Yes, before you ask: I can do this pose. It's not that hard really, that is, if you can pull your legs up over each other—and I can. The rest is lifting yourself off the floor with your hands, and gazing at a spot on the ceiling. Gazing may seem like the least important part of it, but it's not. It's actually quite important, since gaze, breath and intention hold everything together.
Regarding gaze. It's simple really—not that we think of it, but it's true nevertheless: the eyes are connected to the ears via the same cranial nerves. If the eyes are "off," it's a sure sign that the ears are "off" too, which organize the vestibular/physiological part of singing. That's the perspective of Tomatis anyway, who observed that the two tiny muscles of the ear integrate with the movement of the muscles of the body—movements that extend to the eye.

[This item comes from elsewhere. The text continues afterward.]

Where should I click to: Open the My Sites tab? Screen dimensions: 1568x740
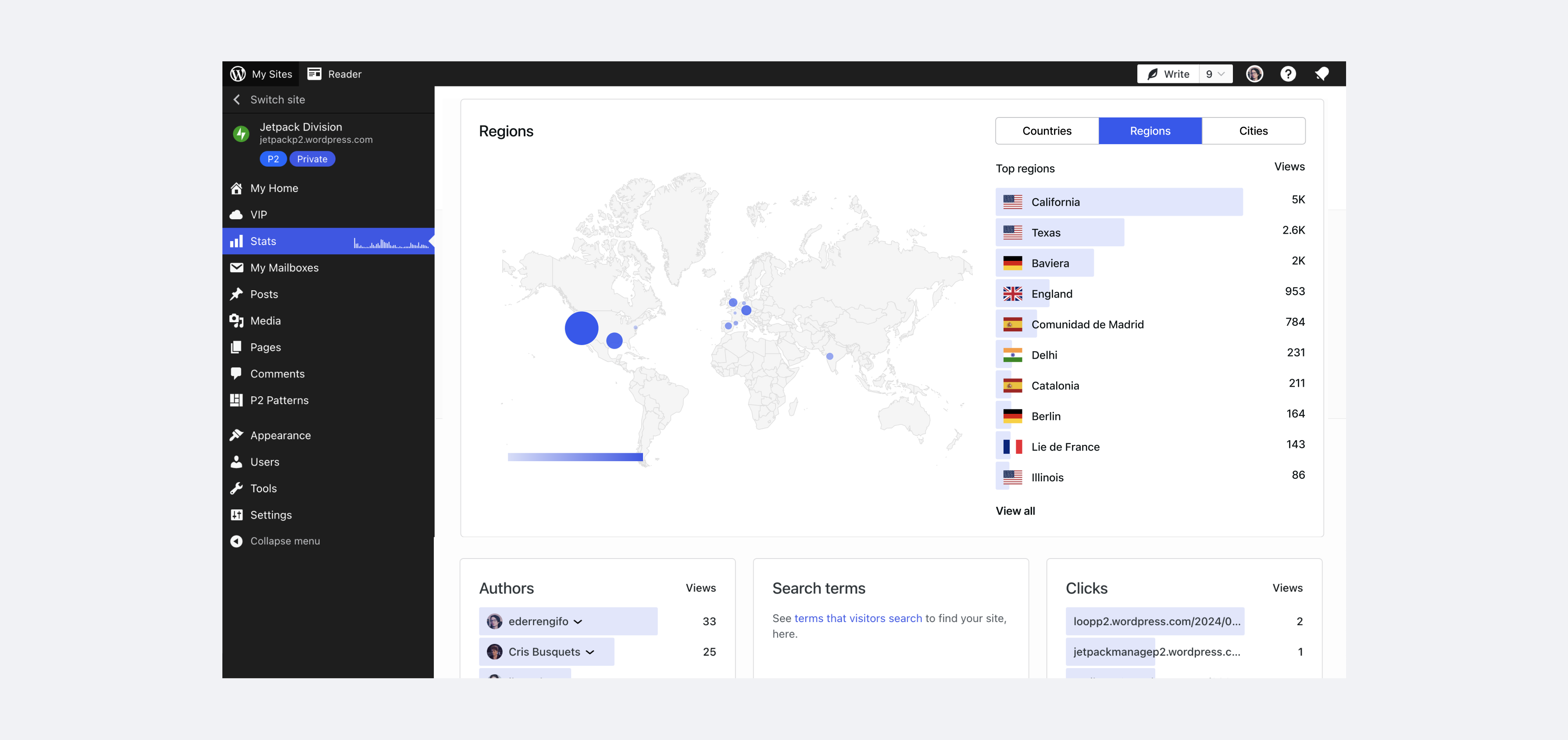coord(271,74)
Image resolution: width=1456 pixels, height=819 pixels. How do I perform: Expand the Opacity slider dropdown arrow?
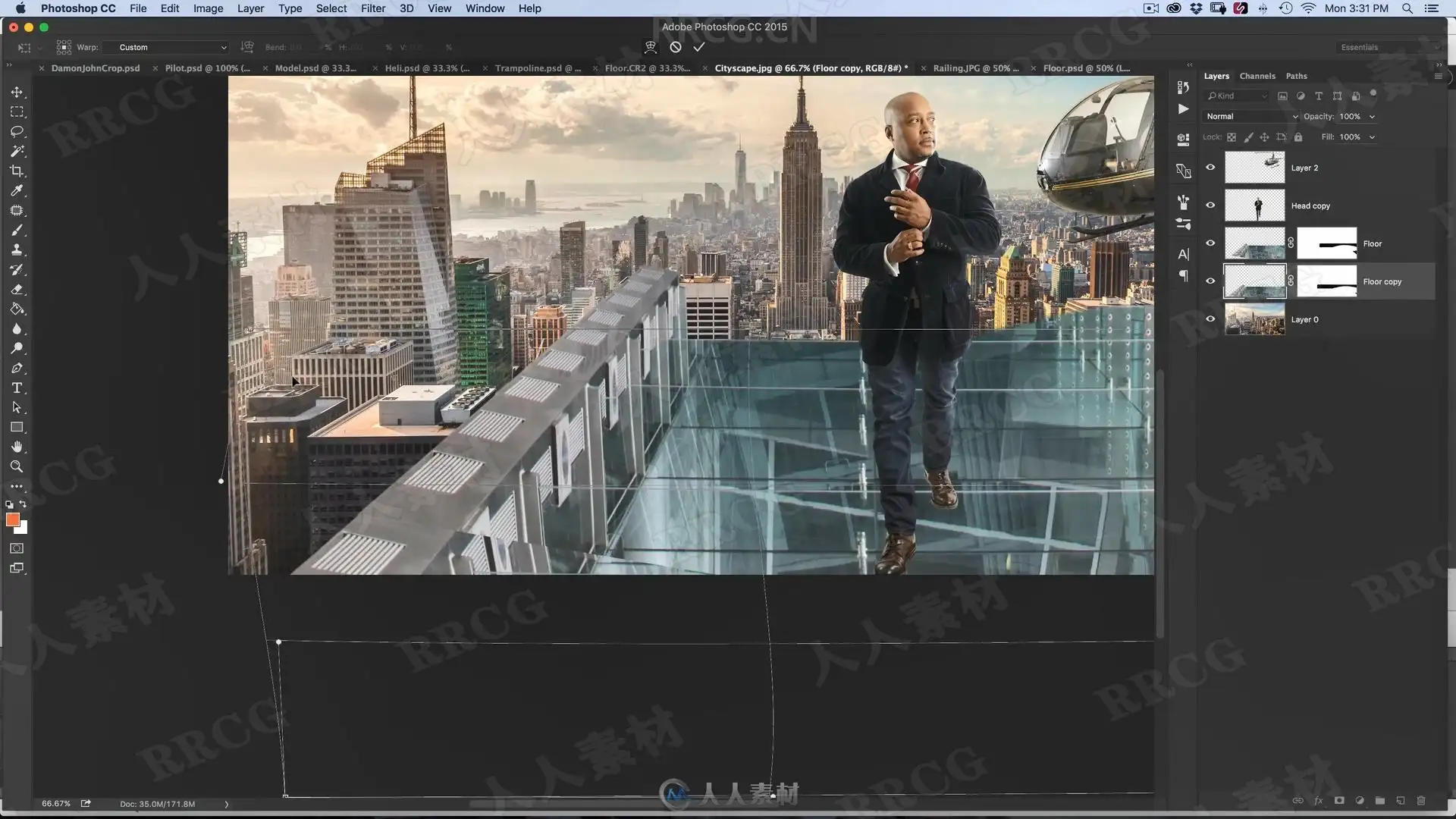point(1372,117)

I first heard about gaze during one of my lessons with Margaret Harshaw. She said quite succinctly:
The eyes look, but don't see.
I wasn't practicing yoga until some years later, but when I did, her words came back to me. "Yes," I thought. "It really is like that."
Yoga recognizes that there are two points of focus which become one with practice. While one is gazing at a point of focus outside the body, one is also gazing inward, which enables one to hold the pose together. The stronger the gaze, the more the yogi is aware of the processes taking place within his body/mind, as well as his orientation in space. It's the same with singing, of course, since we hear ourselves via bone and air conduction. This is why reading music is dangerous for the young singer, since the visual processing of information can swamp audio-vocal control. To feel yourself singing in just the right way (a very desirable thing) has everything to do with the audition of bone conduction, which—if we believe the assertions of Tomatis—must precede that of air conduction. If you can look without seeing, you know what this means.